-- Exercise instructions --
Write out the records again, exactly, leaving none out.

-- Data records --
- Opening Delimiter -
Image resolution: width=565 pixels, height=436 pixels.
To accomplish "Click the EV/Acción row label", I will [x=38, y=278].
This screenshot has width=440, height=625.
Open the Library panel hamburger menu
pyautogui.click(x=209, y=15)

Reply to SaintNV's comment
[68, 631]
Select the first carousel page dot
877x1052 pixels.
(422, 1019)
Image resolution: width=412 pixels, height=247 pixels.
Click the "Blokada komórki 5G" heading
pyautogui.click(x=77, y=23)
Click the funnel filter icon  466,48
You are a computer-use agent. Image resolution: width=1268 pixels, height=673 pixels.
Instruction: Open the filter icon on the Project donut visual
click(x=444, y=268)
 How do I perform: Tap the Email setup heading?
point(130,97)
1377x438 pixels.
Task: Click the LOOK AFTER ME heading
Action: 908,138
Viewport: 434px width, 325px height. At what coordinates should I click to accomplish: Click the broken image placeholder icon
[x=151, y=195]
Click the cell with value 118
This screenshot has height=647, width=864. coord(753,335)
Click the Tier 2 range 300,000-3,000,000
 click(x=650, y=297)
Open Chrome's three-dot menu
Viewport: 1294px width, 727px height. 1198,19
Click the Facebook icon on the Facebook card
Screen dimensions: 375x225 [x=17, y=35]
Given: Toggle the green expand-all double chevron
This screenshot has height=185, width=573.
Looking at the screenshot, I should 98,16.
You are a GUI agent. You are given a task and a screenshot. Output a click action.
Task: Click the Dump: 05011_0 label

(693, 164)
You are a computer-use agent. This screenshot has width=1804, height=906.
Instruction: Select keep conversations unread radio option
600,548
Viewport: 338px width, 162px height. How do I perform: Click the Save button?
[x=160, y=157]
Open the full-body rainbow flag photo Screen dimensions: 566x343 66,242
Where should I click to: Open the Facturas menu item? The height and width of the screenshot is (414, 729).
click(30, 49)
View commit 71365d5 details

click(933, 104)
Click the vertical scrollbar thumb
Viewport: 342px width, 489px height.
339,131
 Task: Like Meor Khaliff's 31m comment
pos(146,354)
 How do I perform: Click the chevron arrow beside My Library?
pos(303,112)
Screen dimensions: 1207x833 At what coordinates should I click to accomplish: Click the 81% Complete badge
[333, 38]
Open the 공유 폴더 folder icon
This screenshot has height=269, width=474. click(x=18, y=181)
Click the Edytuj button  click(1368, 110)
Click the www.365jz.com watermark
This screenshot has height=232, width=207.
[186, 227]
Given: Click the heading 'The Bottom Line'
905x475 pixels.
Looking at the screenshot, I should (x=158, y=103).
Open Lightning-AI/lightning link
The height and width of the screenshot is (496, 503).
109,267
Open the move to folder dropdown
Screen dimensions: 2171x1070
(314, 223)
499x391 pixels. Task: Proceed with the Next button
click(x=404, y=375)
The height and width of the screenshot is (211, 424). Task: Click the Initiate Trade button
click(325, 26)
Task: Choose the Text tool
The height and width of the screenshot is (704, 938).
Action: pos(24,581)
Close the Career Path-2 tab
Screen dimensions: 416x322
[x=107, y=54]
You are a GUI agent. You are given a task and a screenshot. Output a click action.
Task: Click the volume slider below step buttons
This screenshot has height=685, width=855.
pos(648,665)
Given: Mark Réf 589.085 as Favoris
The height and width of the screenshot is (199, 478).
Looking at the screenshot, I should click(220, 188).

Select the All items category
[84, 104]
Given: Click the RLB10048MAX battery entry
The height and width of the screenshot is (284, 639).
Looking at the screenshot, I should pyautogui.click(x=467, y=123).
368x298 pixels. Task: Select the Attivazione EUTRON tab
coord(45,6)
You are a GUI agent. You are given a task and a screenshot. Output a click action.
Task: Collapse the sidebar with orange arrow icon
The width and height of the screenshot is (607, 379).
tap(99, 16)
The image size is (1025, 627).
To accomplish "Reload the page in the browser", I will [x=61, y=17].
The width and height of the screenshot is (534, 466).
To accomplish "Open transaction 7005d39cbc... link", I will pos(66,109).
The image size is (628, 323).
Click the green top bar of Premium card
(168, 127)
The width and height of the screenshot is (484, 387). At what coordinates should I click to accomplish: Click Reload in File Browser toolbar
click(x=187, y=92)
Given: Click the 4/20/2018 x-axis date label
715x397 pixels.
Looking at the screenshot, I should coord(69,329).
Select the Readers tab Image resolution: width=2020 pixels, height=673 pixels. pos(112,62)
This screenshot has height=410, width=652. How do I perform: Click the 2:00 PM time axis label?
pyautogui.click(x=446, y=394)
- Closing Delimiter -
-- Reply --
Image resolution: width=565 pixels, height=436 pixels.
To accomplish "Click the EV/Acción row label", I will [x=38, y=278].
This screenshot has width=440, height=625.
Open the Library panel hamburger menu
pyautogui.click(x=209, y=15)

Reply to SaintNV's comment
[68, 631]
Select the first carousel page dot
877x1052 pixels.
(422, 1019)
Image resolution: width=412 pixels, height=247 pixels.
Click the "Blokada komórki 5G" heading
pyautogui.click(x=77, y=23)
Click the funnel filter icon  466,48
You are a computer-use agent. Image resolution: width=1268 pixels, height=673 pixels.
Instruction: Open the filter icon on the Project donut visual
click(x=444, y=268)
 How do I perform: Tap the Email setup heading?
point(130,97)
1377x438 pixels.
Task: Click the LOOK AFTER ME heading
Action: 908,138
Viewport: 434px width, 325px height. At what coordinates should I click to accomplish: Click the broken image placeholder icon
[x=151, y=195]
Click the cell with value 118
This screenshot has height=647, width=864. coord(753,335)
Click the Tier 2 range 300,000-3,000,000
 click(x=650, y=297)
Open Chrome's three-dot menu
Viewport: 1294px width, 727px height. 1198,19
Click the Facebook icon on the Facebook card
Screen dimensions: 375x225 [x=17, y=35]
Given: Toggle the green expand-all double chevron
This screenshot has height=185, width=573.
Looking at the screenshot, I should 98,16.
You are a GUI agent. You are given a task and a screenshot. Output a click action.
Task: Click the Dump: 05011_0 label

(693, 164)
You are a computer-use agent. This screenshot has width=1804, height=906.
Instruction: Select keep conversations unread radio option
600,548
Viewport: 338px width, 162px height. How do I perform: Click the Save button?
[x=160, y=157]
Open the full-body rainbow flag photo Screen dimensions: 566x343 66,242
Where should I click to: Open the Facturas menu item? The height and width of the screenshot is (414, 729).
click(30, 49)
View commit 71365d5 details

click(933, 104)
Click the vertical scrollbar thumb
Viewport: 342px width, 489px height.
339,131
 Task: Like Meor Khaliff's 31m comment
pos(146,354)
 How do I perform: Click the chevron arrow beside My Library?
pos(303,112)
Screen dimensions: 1207x833 At what coordinates should I click to accomplish: Click the 81% Complete badge
[333, 38]
Open the 공유 폴더 folder icon
This screenshot has height=269, width=474. click(x=18, y=181)
Click the Edytuj button  click(1368, 110)
Click the www.365jz.com watermark
This screenshot has height=232, width=207.
[186, 227]
Given: Click the heading 'The Bottom Line'
905x475 pixels.
Looking at the screenshot, I should (x=158, y=103).
Open Lightning-AI/lightning link
The height and width of the screenshot is (496, 503).
109,267
Open the move to folder dropdown
Screen dimensions: 2171x1070
(314, 223)
499x391 pixels. Task: Proceed with the Next button
click(x=404, y=375)
The height and width of the screenshot is (211, 424). Task: Click the Initiate Trade button
click(325, 26)
Task: Choose the Text tool
The height and width of the screenshot is (704, 938).
Action: pos(24,581)
Close the Career Path-2 tab
Screen dimensions: 416x322
[x=107, y=54]
You are a GUI agent. You are given a task and a screenshot. Output a click action.
Task: Click the volume slider below step buttons
This screenshot has height=685, width=855.
pos(648,665)
Given: Mark Réf 589.085 as Favoris
The height and width of the screenshot is (199, 478).
Looking at the screenshot, I should click(220, 188).

Select the All items category
[84, 104]
Given: Click the RLB10048MAX battery entry
The height and width of the screenshot is (284, 639).
Looking at the screenshot, I should pyautogui.click(x=467, y=123).
368x298 pixels. Task: Select the Attivazione EUTRON tab
coord(45,6)
You are a GUI agent. You are given a task and a screenshot. Output a click action.
Task: Collapse the sidebar with orange arrow icon
The width and height of the screenshot is (607, 379).
tap(99, 16)
The image size is (1025, 627).
To accomplish "Reload the page in the browser", I will [x=61, y=17].
The width and height of the screenshot is (534, 466).
To accomplish "Open transaction 7005d39cbc... link", I will pos(66,109).
The image size is (628, 323).
Click the green top bar of Premium card
(168, 127)
The width and height of the screenshot is (484, 387). At what coordinates should I click to accomplish: Click Reload in File Browser toolbar
click(x=187, y=92)
Given: Click the 4/20/2018 x-axis date label
715x397 pixels.
Looking at the screenshot, I should coord(69,329).
Select the Readers tab Image resolution: width=2020 pixels, height=673 pixels. pos(112,62)
This screenshot has height=410, width=652. How do I perform: Click the 2:00 PM time axis label?
pyautogui.click(x=446, y=394)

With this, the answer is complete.